Along with analysts and industry executives' confidence, Yahoo's share of the U.S. search market in February fell 0.2 percentage point to 16.8%, while Microsoft's share rose 0.2 percentage point to 11.5%, according to March data from comScore.

Yahoo has begun turning more attention to display advertising, content and new advertising models. Companies do expect to spend more on both search and display advertising this year.

The Search Engine Marketing Professional Organization (SEMPO) suggests half of companies participating in the State of the Search Engine Marketing Report 2010 will increase budgets this year, but Yahoo has had a difficult time capturing a piece, though clients admit to gaining a positive return on investments for a variety of advertising campaigns, including retargeting.

The marketing agency Didit isn't actively moving clients away from Yahoo. The accounts simply don't get the same level of attention as Google accounts, according to Didit Chief Executive Officer Kevin Lee. All of the company's clients have Microsoft adCenter Bing accounts, too, so they will not feel any pain as they make the transition. "At some point, Panama will simply be turned off," he says.

Some of the shift from Yahoo to Bing gets attributed to the "lame duck" idea where advertisers believe Panama will only disappear in another nine to 15 months.

Lee says synchronizing campaigns across engines isn't always easy. That's because advertisers expanding keyword strategies or doing tests for landing page in Google get a 3% efficiency gain as a result of their efforts. They typically need to see at least a 12% efficiency gain in Yahoo or Microsoft adCenter to justify doing the same work in the other engines.

Given data:
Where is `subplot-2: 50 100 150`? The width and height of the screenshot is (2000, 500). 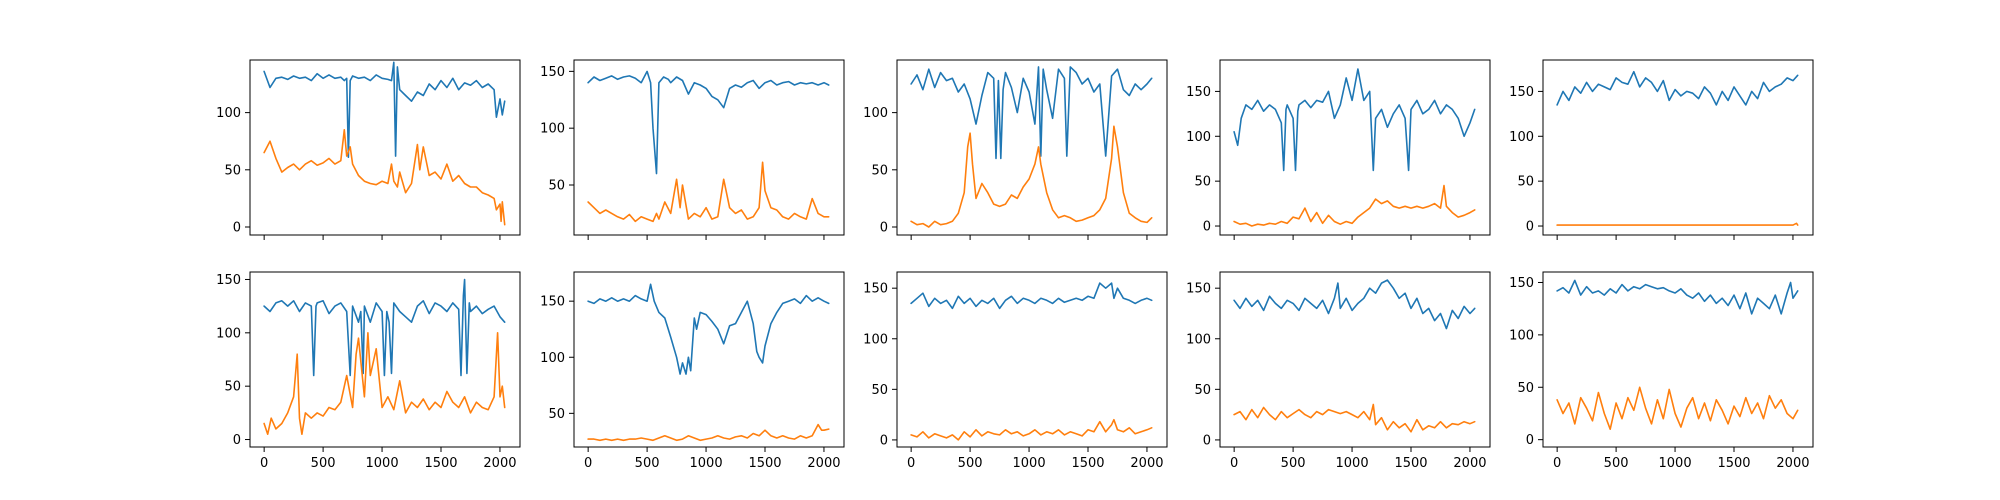
subplot-2: 50 100 150 is located at coordinates (692, 150).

What the task requires:
Summarize the piece on Yahoo's slipping search share in two sentences.

Task answer:
In February, Yahoo's share of the U.S. search market fell 0.2 percentage point to 16.8% while Microsoft's rose to 11.5%, and Yahoo has begun turning more attention to display advertising, content and new advertising models even as companies expect to spend more on search and display this year. Didit CEO Kevin Lee says the agency isn't actively moving clients away from Yahoo, though its accounts get less attention than Google's, and advertisers who get a 3% efficiency gain from work in Google typically need at least a 12% gain in Yahoo or Microsoft adCenter to justify doing the same work there.